Retype every line below precisely as it appears.

[Opening Records for processing section]

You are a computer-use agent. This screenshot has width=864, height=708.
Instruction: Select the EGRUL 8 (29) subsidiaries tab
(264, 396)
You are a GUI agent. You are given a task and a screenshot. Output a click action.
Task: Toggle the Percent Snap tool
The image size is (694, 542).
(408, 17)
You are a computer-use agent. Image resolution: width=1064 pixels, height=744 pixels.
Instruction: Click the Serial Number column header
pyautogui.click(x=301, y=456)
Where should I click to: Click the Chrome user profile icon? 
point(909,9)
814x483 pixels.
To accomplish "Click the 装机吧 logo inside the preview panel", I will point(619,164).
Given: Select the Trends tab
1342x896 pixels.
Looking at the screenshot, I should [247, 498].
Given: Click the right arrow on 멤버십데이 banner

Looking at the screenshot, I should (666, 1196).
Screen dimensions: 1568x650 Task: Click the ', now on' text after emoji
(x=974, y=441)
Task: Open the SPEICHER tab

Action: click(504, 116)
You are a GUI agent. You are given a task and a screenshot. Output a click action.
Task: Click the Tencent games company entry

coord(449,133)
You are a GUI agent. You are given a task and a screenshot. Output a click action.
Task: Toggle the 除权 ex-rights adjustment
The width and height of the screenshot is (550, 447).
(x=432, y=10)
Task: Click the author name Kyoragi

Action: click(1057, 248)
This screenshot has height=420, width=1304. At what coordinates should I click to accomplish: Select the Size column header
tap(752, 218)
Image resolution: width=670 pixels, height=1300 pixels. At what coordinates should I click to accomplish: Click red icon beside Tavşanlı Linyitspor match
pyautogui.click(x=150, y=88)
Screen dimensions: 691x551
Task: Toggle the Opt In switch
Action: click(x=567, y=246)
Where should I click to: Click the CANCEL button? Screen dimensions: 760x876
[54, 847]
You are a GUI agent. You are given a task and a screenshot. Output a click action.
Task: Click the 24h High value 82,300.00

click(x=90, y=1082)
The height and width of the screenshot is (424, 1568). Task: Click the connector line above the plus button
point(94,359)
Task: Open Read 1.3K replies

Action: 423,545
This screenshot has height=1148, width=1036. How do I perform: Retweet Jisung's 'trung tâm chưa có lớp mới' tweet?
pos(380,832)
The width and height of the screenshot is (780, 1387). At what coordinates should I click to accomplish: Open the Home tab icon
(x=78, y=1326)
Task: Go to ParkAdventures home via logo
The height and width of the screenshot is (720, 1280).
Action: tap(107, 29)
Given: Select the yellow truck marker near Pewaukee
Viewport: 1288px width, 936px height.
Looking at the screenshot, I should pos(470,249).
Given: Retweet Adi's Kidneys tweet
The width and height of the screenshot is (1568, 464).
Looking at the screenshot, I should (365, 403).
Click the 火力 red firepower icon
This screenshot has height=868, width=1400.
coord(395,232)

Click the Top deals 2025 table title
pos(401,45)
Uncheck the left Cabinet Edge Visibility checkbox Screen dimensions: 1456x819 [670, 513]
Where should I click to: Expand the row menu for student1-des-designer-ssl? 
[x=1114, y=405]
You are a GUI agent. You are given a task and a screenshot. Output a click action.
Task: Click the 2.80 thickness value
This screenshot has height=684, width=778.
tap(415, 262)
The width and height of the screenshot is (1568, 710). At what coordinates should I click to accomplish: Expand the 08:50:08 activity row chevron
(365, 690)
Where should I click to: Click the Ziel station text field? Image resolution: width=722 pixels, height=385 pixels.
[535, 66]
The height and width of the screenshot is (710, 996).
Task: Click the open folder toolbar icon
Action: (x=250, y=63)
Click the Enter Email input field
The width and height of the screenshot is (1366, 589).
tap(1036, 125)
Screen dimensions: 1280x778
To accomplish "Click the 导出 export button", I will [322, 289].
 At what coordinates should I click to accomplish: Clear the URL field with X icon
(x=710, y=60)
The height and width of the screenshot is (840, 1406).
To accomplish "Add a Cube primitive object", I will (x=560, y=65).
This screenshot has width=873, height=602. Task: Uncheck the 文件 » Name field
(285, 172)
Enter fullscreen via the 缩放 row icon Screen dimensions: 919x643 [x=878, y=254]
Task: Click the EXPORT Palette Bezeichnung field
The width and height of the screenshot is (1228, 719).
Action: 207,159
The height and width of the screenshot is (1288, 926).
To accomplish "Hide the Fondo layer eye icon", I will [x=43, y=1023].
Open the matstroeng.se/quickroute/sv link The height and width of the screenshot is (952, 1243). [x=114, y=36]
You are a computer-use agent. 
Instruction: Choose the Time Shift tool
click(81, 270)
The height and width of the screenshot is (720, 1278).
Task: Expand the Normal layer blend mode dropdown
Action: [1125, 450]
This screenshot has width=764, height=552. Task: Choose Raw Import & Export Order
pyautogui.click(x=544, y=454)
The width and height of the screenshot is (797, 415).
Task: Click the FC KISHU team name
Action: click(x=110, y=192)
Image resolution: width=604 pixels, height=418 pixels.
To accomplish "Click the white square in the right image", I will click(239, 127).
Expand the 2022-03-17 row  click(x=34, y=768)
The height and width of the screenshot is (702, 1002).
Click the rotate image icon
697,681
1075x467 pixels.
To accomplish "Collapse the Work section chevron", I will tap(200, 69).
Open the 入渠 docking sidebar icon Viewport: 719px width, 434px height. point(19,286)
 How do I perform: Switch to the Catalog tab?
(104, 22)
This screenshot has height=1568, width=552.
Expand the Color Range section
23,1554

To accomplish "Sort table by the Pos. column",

[Closing Records for processing section]

■ **Task solution**
You are a computer-use agent. This screenshot has width=864, height=708.
Instruction: Select the EGRUL 8 (29) subsidiaries tab
(264, 396)
You are a GUI agent. You are given a task and a screenshot. Output a click action.
Task: Toggle the Percent Snap tool
The image size is (694, 542).
(408, 17)
You are a computer-use agent. Image resolution: width=1064 pixels, height=744 pixels.
Instruction: Click the Serial Number column header
pyautogui.click(x=301, y=456)
Where should I click to: Click the Chrome user profile icon? 
point(909,9)
814x483 pixels.
To accomplish "Click the 装机吧 logo inside the preview panel", I will point(619,164).
Given: Select the Trends tab
1342x896 pixels.
Looking at the screenshot, I should [247, 498].
Given: Click the right arrow on 멤버십데이 banner

Looking at the screenshot, I should (666, 1196).
Screen dimensions: 1568x650 Task: Click the ', now on' text after emoji
(x=974, y=441)
Task: Open the SPEICHER tab

Action: click(504, 116)
You are a GUI agent. You are given a task and a screenshot. Output a click action.
Task: Click the Tencent games company entry

coord(449,133)
You are a GUI agent. You are given a task and a screenshot. Output a click action.
Task: Toggle the 除权 ex-rights adjustment
The width and height of the screenshot is (550, 447).
(x=432, y=10)
Task: Click the author name Kyoragi

Action: click(1057, 248)
This screenshot has height=420, width=1304. At what coordinates should I click to accomplish: Select the Size column header
tap(752, 218)
Image resolution: width=670 pixels, height=1300 pixels. At what coordinates should I click to accomplish: Click red icon beside Tavşanlı Linyitspor match
pyautogui.click(x=150, y=88)
Screen dimensions: 691x551
Task: Toggle the Opt In switch
Action: click(x=567, y=246)
Where should I click to: Click the CANCEL button? Screen dimensions: 760x876
[54, 847]
You are a GUI agent. You are given a task and a screenshot. Output a click action.
Task: Click the 24h High value 82,300.00

click(x=90, y=1082)
The height and width of the screenshot is (424, 1568). Task: Click the connector line above the plus button
point(94,359)
Task: Open Read 1.3K replies

Action: 423,545
This screenshot has height=1148, width=1036. How do I perform: Retweet Jisung's 'trung tâm chưa có lớp mới' tweet?
pos(380,832)
The width and height of the screenshot is (780, 1387). At what coordinates should I click to accomplish: Open the Home tab icon
(x=78, y=1326)
Task: Go to ParkAdventures home via logo
The height and width of the screenshot is (720, 1280).
Action: tap(107, 29)
Given: Select the yellow truck marker near Pewaukee
Viewport: 1288px width, 936px height.
Looking at the screenshot, I should pos(470,249).
Given: Retweet Adi's Kidneys tweet
The width and height of the screenshot is (1568, 464).
Looking at the screenshot, I should (365, 403).
Click the 火力 red firepower icon
This screenshot has height=868, width=1400.
coord(395,232)

Click the Top deals 2025 table title
pos(401,45)
Uncheck the left Cabinet Edge Visibility checkbox Screen dimensions: 1456x819 [670, 513]
Where should I click to: Expand the row menu for student1-des-designer-ssl? 
[x=1114, y=405]
You are a GUI agent. You are given a task and a screenshot. Output a click action.
Task: Click the 2.80 thickness value
This screenshot has height=684, width=778.
tap(415, 262)
The width and height of the screenshot is (1568, 710). At what coordinates should I click to accomplish: Expand the 08:50:08 activity row chevron
(365, 690)
Where should I click to: Click the Ziel station text field? Image resolution: width=722 pixels, height=385 pixels.
[535, 66]
The height and width of the screenshot is (710, 996).
Task: Click the open folder toolbar icon
Action: (x=250, y=63)
Click the Enter Email input field
The width and height of the screenshot is (1366, 589).
tap(1036, 125)
Screen dimensions: 1280x778
To accomplish "Click the 导出 export button", I will [322, 289].
 At what coordinates should I click to accomplish: Clear the URL field with X icon
(x=710, y=60)
The height and width of the screenshot is (840, 1406).
To accomplish "Add a Cube primitive object", I will (x=560, y=65).
This screenshot has width=873, height=602. Task: Uncheck the 文件 » Name field
(285, 172)
Enter fullscreen via the 缩放 row icon Screen dimensions: 919x643 [x=878, y=254]
Task: Click the EXPORT Palette Bezeichnung field
The width and height of the screenshot is (1228, 719).
Action: 207,159
The height and width of the screenshot is (1288, 926).
To accomplish "Hide the Fondo layer eye icon", I will [x=43, y=1023].
Open the matstroeng.se/quickroute/sv link The height and width of the screenshot is (952, 1243). [x=114, y=36]
You are a computer-use agent. 
Instruction: Choose the Time Shift tool
click(81, 270)
The height and width of the screenshot is (720, 1278).
Task: Expand the Normal layer blend mode dropdown
Action: [1125, 450]
This screenshot has width=764, height=552. Task: Choose Raw Import & Export Order
pyautogui.click(x=544, y=454)
The width and height of the screenshot is (797, 415).
Task: Click the FC KISHU team name
Action: click(x=110, y=192)
Image resolution: width=604 pixels, height=418 pixels.
To accomplish "Click the white square in the right image", I will click(239, 127).
Expand the 2022-03-17 row  click(x=34, y=768)
The height and width of the screenshot is (702, 1002).
Click the rotate image icon
697,681
1075x467 pixels.
To accomplish "Collapse the Work section chevron", I will tap(200, 69).
Open the 入渠 docking sidebar icon Viewport: 719px width, 434px height. point(19,286)
 How do I perform: Switch to the Catalog tab?
(104, 22)
This screenshot has height=1568, width=552.
Expand the Color Range section
23,1554

To accomplish "Sort table by the Pos. column",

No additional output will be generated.